Todos hemos oído la expresión de que “los niños son como esponjas”. Se trata de un símil que refleja a la perfección la curiosidad innata que manifiestan y la impresionante plasticidad cerebral que les caracteriza.
Cuando reflexionamos acerca de todo lo que podemos enseñar a nuestros hijos/as y en todas las habilidades que deseamos potenciarles… ¿en cuáles pensamos?
Los padres somos los principales e indiscutibles maestros de nuestros hijos/as respecto a numerosos aspectos de su evolución. La lista de aprendizajes en los que vamos a influirles es larga: la variedad de los alimentos, que existen muchos colores en el mundo, cómo dormir de una u otra anera, qué es un beso, por qué usamos las palabras, cómo huele una flor, para qué sirve un orinal… Pero muy especialmente vamos a ser los maestros de sus emociones.
Al igual que potenciaremos el desarrollo cognitivo, psicomotor, lingüístico, etc., deberemos fomentar también una serie de HABILIDADES EMOCIONALES necesarias para una vida plena y positiva (1):
- La empatía.

**Objetivo**. Imprime sin cambios el pasaje del texto sobre la educación emocional de los hijos que va desde "Todos hemos oído" hasta "potenciarles… ¿en cuáles pensamos?".

**Datos proporcionados**.
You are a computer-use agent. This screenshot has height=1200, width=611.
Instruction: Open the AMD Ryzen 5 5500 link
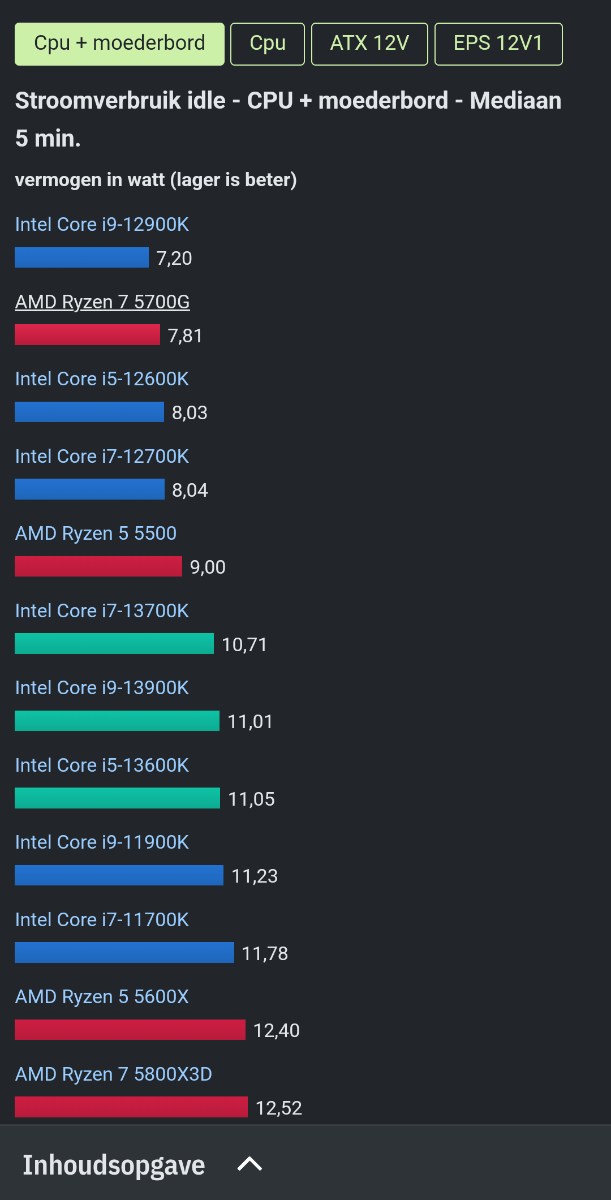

**Solución**.
Todos hemos oído la expresión de que “los niños son como esponjas”. Se trata de un símil que refleja a la perfección la curiosidad innata que manifiestan y la impresionante plasticidad cerebral que les caracteriza.
Cuando reflexionamos acerca de todo lo que podemos enseñar a nuestros hijos/as y en todas las habilidades que deseamos potenciarles… ¿en cuáles pensamos?